Dazu trägt auch die Möglichkeit der Vernetzung und der interkulturellen Verständigung während der Begleitseminare bei. „Gemeinsame Werte, wie Solidarität, Frieden und Demokratie sind Grundpfeiler der Zukunft Europas“, ist Bagiolini überzeugt. Auch ein Dialog zwischen Teilnehmenden aus konfliktbehafteten Regionen Europas sei im Rahmen von Begleitseminaren möglich und wertvoll. „Dieser Austausch, auch wenn er vielleicht nur wie ein Tropfen auf den heißen Stein erscheint, ist die Grundlage für eine friedliche und solidarische europäische Gemeinschaft“, stellt er klar.

Die ESK-Freiwilligen selbst sind begeistert vom internationalen Austausch beim Einführungsseminar. „Ich lerne viele Dinge über andere Kulturen“, freut sich die 18-jährige Wolfje aus den Niederlanden. „Ich lebe in einer WG mit den verschiedensten Nationalitäten und ganz unterschiedlichen Menschen. Das ist wirklich cool.“ Schon beim Blick auf die Essenszeit werden die Unterschiede deutlich. „Hier gibt es kein Mittagessen, das ist Frühstück“, scherzt etwa Yiğitcan aus der Türkei, der es gewohnt ist, deutlich später zu essen.

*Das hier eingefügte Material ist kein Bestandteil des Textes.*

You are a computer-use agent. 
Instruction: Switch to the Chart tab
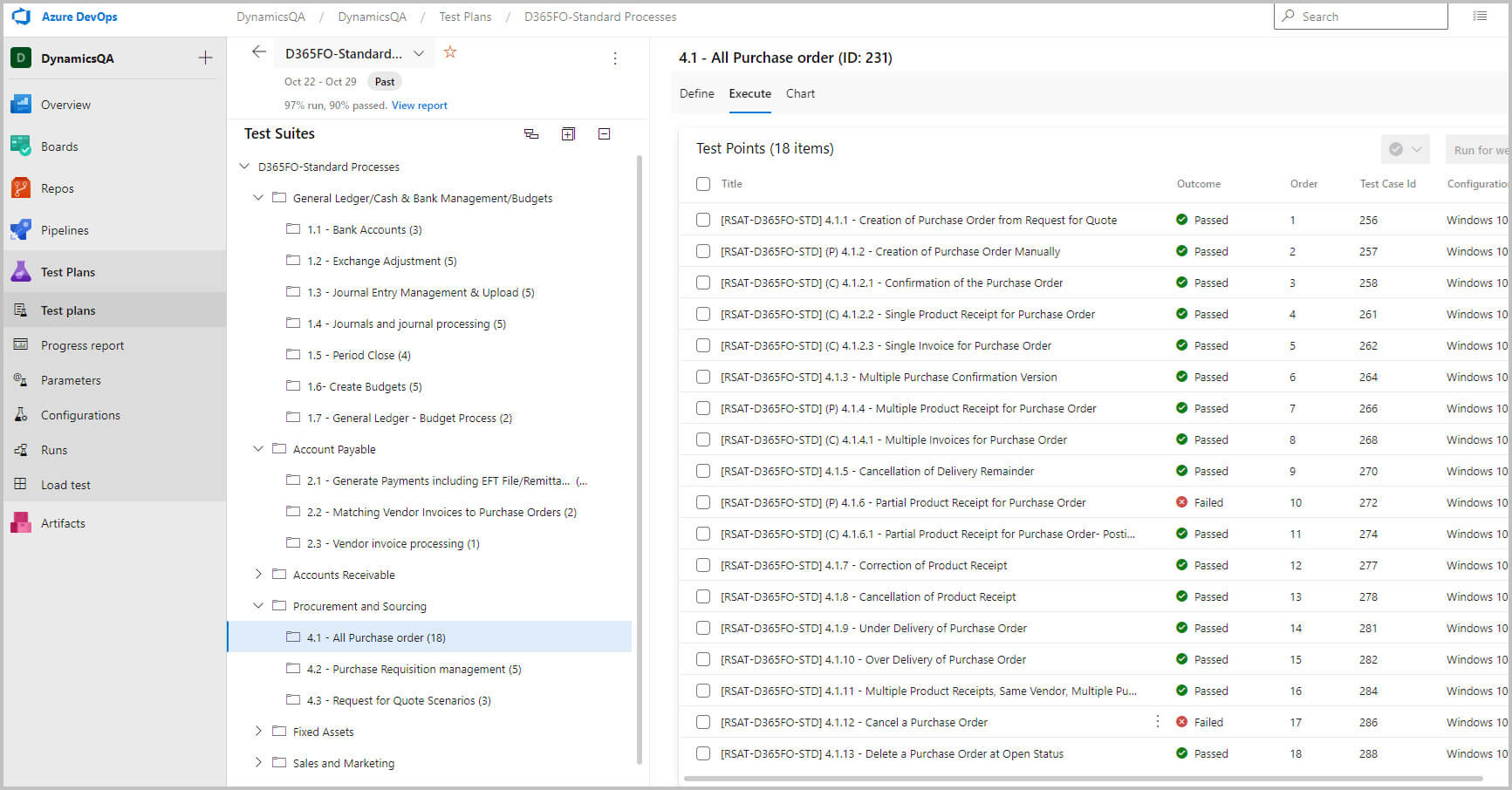pyautogui.click(x=800, y=93)
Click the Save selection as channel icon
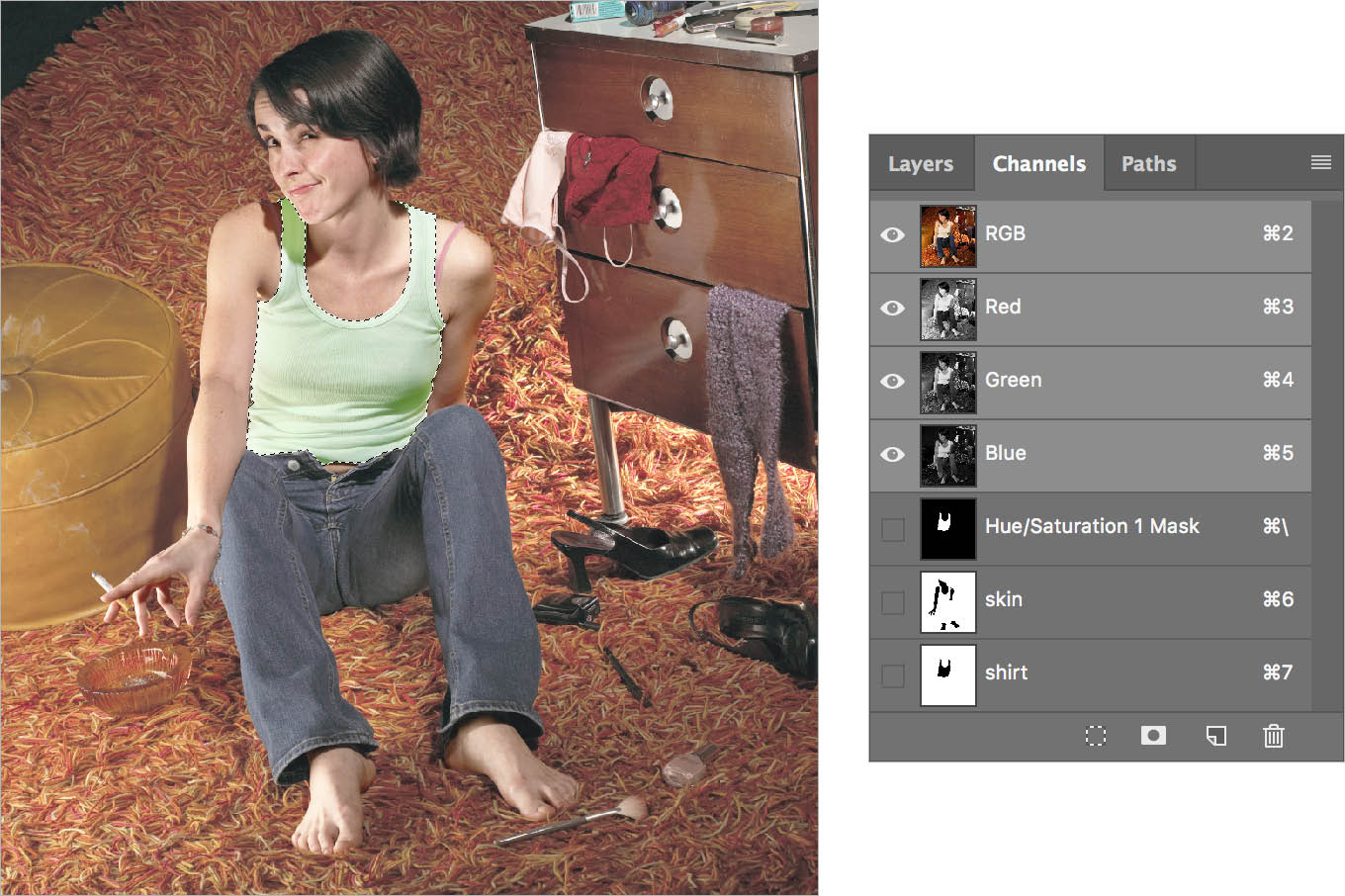Image resolution: width=1345 pixels, height=896 pixels. [1153, 736]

Auch die 20-jährige Lucile, die während ihres Freiwilligendienstes in Dresden in der gleichen Wohngemeinschaft wie Yiğitcan wohnt, genießt den interkulturellen Austausch. „Wir teilen unsere Erfahrungen, wir teilen unsere Kultur“, sagt die junge Französin euphorisch.

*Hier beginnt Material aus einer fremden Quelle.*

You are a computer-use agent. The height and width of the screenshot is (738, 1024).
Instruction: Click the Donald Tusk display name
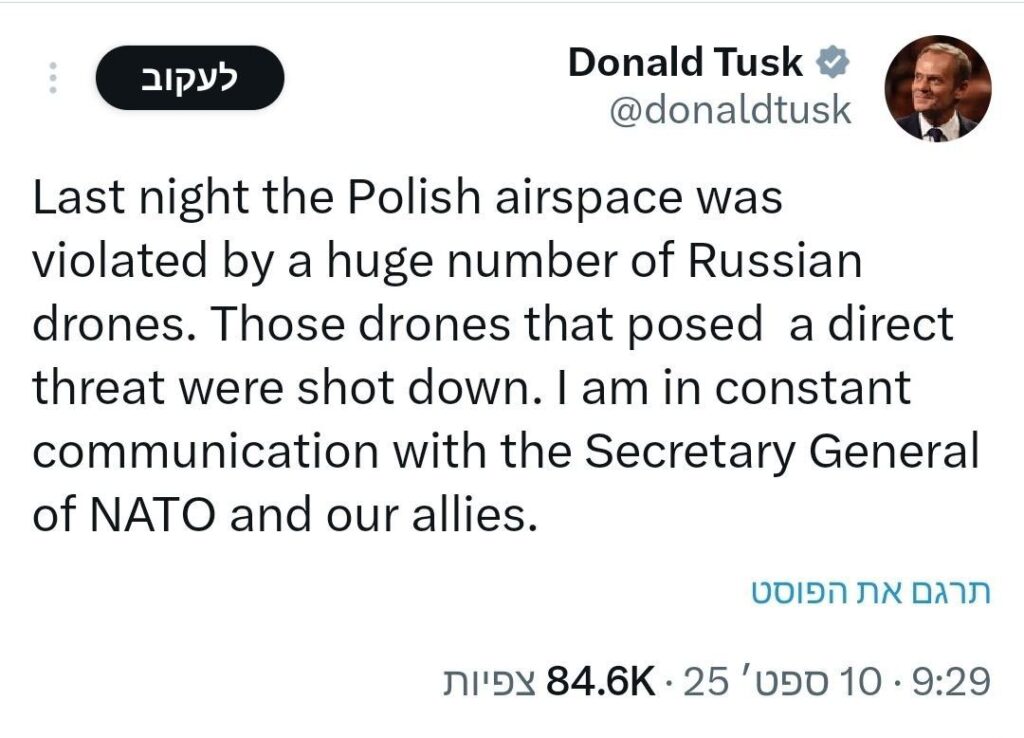[686, 63]
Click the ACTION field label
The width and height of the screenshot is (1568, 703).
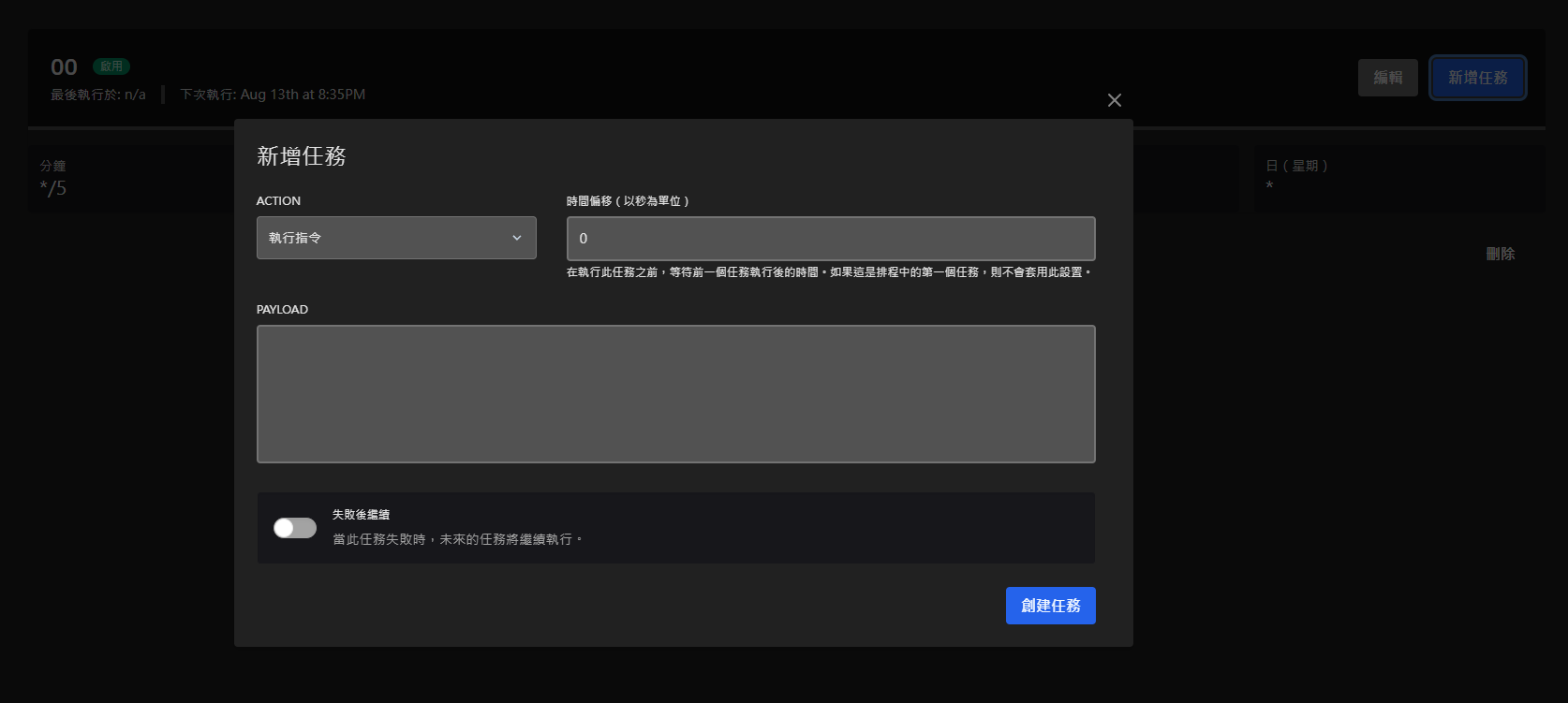point(278,201)
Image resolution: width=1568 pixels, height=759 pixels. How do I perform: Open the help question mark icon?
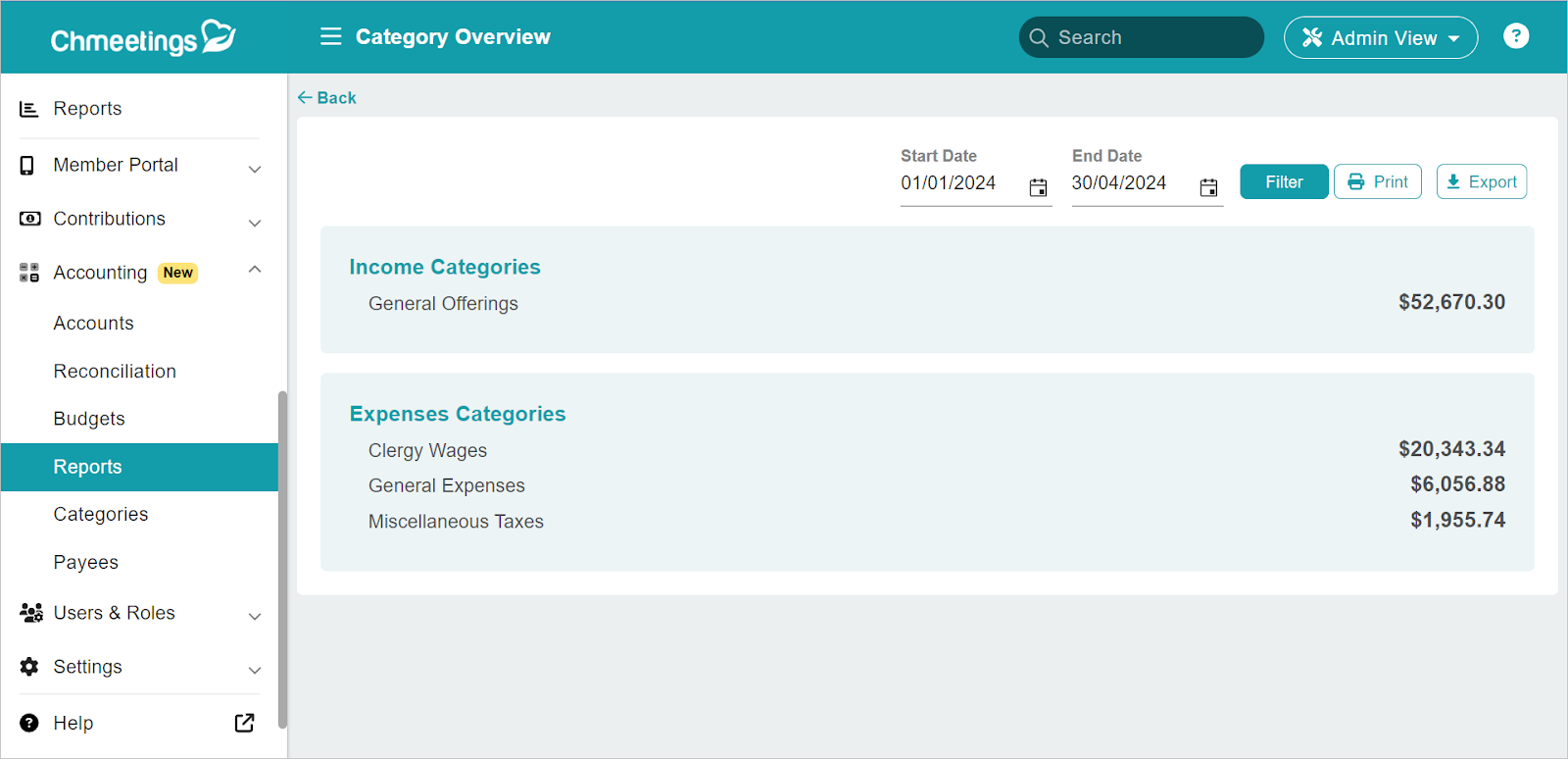[x=1515, y=36]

Solidarität in verschiedenen Kontexten

Die europäische und internationale Jugendarbeit ist auch jenseits der Seminare für Freiwillige des Europäischen Solidaritätskorps ein Schwerpunkt des Aktionszentrums Benediktbeuern, wie Bagiolini betont. „Wir möchten junge Menschen aus unterschiedlichen Ländern zusammenbringen und mit ihnen hier Kernthemen behandeln, die ihnen wichtig sind.“ Das Angebot reicht dabei von der Gründung einer fiktiven Partei bei Orientierungstagen für Schulklassen bis hin zur politischen Mitarbeit von Jugendlichen und jungen Erwachsenen auf europäischer Ebene im Netzwerk „Don Bosco Youth Net“. Das sei auch im Sinne Don Boscos, sagt Bagiolini. „Es geht um Engagement für junge Menschen, es geht um Verantwortung für die Gesellschaft und es geht um das Teilen von Grundwerten.“ Anliegen, die auch die EU-Kommission so oder ähnlich vor Augen hatte, als sie das Europäische Solidaritätskorps ins Leben rief.

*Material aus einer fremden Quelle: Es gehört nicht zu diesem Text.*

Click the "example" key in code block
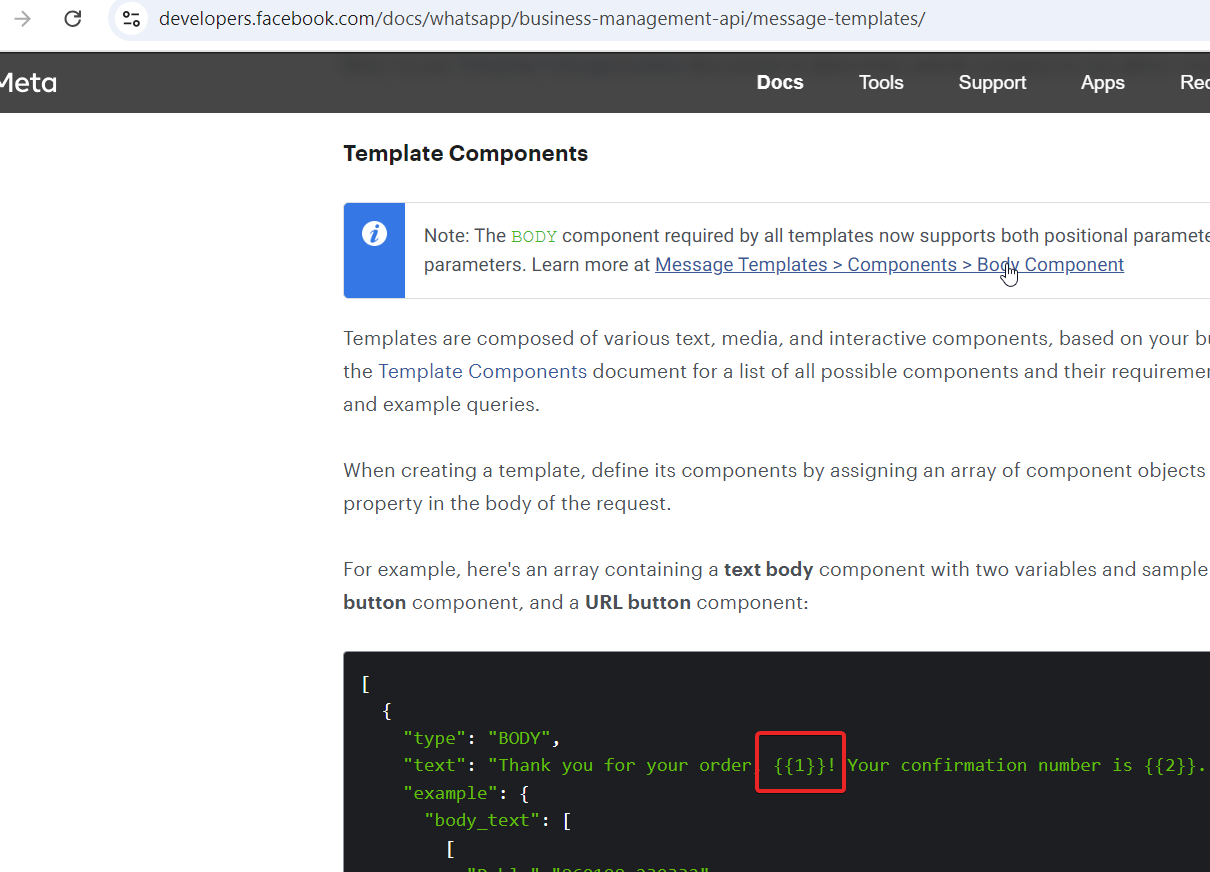1210x872 pixels. tap(455, 792)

Zurück im Stuhlkreis beim Einführungsseminar: Das Abendessen und den anschließenden Filmabend schon vor Augen, bittet Daniela Schoubye Lucile, Yiğitcan und die anderen noch einmal, kreativ zu werden. In dicken Lettern steht diagonal „Solidarität“ über eine Pinnwand geschrieben, sonst nichts. Viel Platz, um sich auszutoben. „Wo findet Solidarität in meinem Alltag statt, wo findet sie in meinem Projekt statt?“, regt die Leiterin die Gruppe an, die Pinnwand mit eigenen Ideen zu füllen. Nach kurzem Zögern stehen die Ersten auf und beginnen, zu malen und zu schreiben: eine Friedenstaube mit Ölzweig im Schnabel, einen Regenbogen, eine Ukraine-Flagge und Worte wie Unterstützung, Wachstum oder Inklusion. Aber auch ganz alltägliche Dinge wie den Putzplan der eigenen WG verbindet die Gruppe mit Solidarität. „Solidarität verändert sich in verschiedenen Kontexten“, sagt Daniela Schoubye mit einem Blick auf die Bandbreite der Begriffe und Bilder und lädt dazu ein, die Pinnwand im weiteren Verlauf des Seminars zu erweitern. Noch zweieinhalb Tage haben die Freiwilligen Zeit, dann endet ihr Einführungstraining.

Hintergrund

Das Aktionszentrum Benediktbeuern ist eine staatlich anerkannte Jugendbildungsstätte in der Trägerschaft der Salesianer Don Boscos und gehört zum Verband der bayerischen Jugendbildungsstätten. Die Schwerpunkte der Einrichtung liegen in der außerschulischen Jugendbildung und der internationalen Jugendarbeit. Durch seine Angebote – zum Beispiel Jugendleiterschulungen, Orientierungstage für Schulklassen oder Firmwochenenden – will das Aktionszentrum personale, religiöse, interkulturelle, ökologische und politische Kompetenzen vermitteln und stärken. Im Auftrag von Jugend für Europa, der in Deutschland für das Europäische Solidaritätskorps zuständigen Nationalagentur, führt das Aktionszentrum regelmäßig Begleitseminare für Freiwillige aus ganz Europa durch.